Arabic, Thai, and Indic languages have classical shapes for numbers that are different from the conventional western digits most often used on computers. To avoid ambiguity in naming these shapes, this document uses the following names from the Unicode standard.

Countries Unicode name
Europe, America, and many others European digits
Arabic countries (although many use European digits) Arabic-Indic digits
Thailand (although many use European digits) Thai digits

Unicode provides separate code points for each digit shape. Thus, to access special language–digit shapes, you can use the relevant Unicode character codes for the digits above U+0030 through U+0039. These are always displayed with the appropriate shape (subject to the available fonts).

The Unicode digits U+0030 through U+0039 are nominally the European digits of 0 through 9, but their digit shape can be altered. The system displays the digits U+0030 through U+0039 in the following ways:

Native Digits

Native digits are the digit shapes chosen by the user in the Regional Settings program on the Number property sheet. To find the user's preferred digit presentation, use the GetLocaleInfo function with the LOCALE_SNATIVEDIGITS flag. Typically, Unicode digit codes are generated in run-time system routines such as _itoa, so common run-time systems must be upgraded for the application to inspect this variable appropriately.

Digit Substitution

Digit substitution tells the system how to print digits U+0030 through U+0039 in the absence of the NADS or NODS control codes. The LOCALE_IDIGITSUBSTITUTION constant, which controls this operation, can have one of the following values.

Value Meaning
0 Context-based substitution. Digits are displayed based on the previous text in the same output—that is, European digits follow Latin scripts, Arabic-Indic digits follow Arabic text, and Thai digits follow Thai text. When there is no preceding text, the locale and the displayed reading order determine digit substitution, as shown in the following.
Locale Reading order Digits used
Arabic Right-to-left Arabic-Indic
Thai Left-to-right Thai
All others Any No substitution is used.
1 No substitution is used. This gives full Unicode compatibility.
2 Native digit substitution. Digits are displayed according to LOCALE_SNATIVEDIGITS.

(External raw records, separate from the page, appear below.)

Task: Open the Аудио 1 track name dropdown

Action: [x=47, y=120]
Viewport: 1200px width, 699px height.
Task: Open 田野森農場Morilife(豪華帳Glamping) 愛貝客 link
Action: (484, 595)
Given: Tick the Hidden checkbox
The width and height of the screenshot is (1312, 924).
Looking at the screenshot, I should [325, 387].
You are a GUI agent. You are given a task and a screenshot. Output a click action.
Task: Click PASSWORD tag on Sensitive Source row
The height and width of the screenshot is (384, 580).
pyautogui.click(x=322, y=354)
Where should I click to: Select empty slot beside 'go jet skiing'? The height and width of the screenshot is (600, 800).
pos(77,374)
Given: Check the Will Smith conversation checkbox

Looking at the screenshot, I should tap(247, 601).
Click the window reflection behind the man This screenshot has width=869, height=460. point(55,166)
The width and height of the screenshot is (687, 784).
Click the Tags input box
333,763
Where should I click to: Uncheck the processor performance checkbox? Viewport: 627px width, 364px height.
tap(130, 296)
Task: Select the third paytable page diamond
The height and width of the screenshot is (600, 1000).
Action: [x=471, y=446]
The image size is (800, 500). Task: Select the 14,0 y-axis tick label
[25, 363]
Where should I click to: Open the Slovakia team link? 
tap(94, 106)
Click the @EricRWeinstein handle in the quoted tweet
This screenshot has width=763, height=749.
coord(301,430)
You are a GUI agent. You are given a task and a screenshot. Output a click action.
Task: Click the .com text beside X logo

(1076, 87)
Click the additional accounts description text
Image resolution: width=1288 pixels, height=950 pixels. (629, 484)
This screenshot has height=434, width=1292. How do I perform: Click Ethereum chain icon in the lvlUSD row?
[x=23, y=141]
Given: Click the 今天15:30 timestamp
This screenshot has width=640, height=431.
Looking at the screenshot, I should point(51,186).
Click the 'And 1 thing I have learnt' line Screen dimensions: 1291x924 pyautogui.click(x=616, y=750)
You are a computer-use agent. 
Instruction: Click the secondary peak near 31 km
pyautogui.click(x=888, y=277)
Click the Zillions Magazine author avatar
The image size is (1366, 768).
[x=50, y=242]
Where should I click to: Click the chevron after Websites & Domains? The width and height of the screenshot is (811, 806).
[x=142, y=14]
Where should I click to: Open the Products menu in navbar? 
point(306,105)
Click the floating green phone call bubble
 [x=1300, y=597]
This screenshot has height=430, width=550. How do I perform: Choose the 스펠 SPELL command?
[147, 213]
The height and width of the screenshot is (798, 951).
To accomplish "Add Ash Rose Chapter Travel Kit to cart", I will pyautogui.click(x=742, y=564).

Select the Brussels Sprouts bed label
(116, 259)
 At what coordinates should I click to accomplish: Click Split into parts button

Digit Shaping for a Single API

The ExtTextOut, GetCharacterPlacement, and GCP_RESULTS APIs have flags that govern the substitution of Unicode characters U+0030 through U+0039 for the duration of the function call. That is, these flags override regional settings in Control Panel, but do not reset the settings. Also, they do not override the Unicode control characters NADS and NODS. The following flags are available.

Flags Digits used
ETO_NUMERICSLATIN European digits.
ETO_NUMERICSLOCAL Digits appropriate to the locale.
GCP_NUMERICSLATIN European digits.
GCP_NUMERICSLOCAL Digits appropriate to the locale.
GCPCLASS_LATINNUMBER European digits.
GCPCLASS_LOCALNUMBER Digits appropriate to the locale.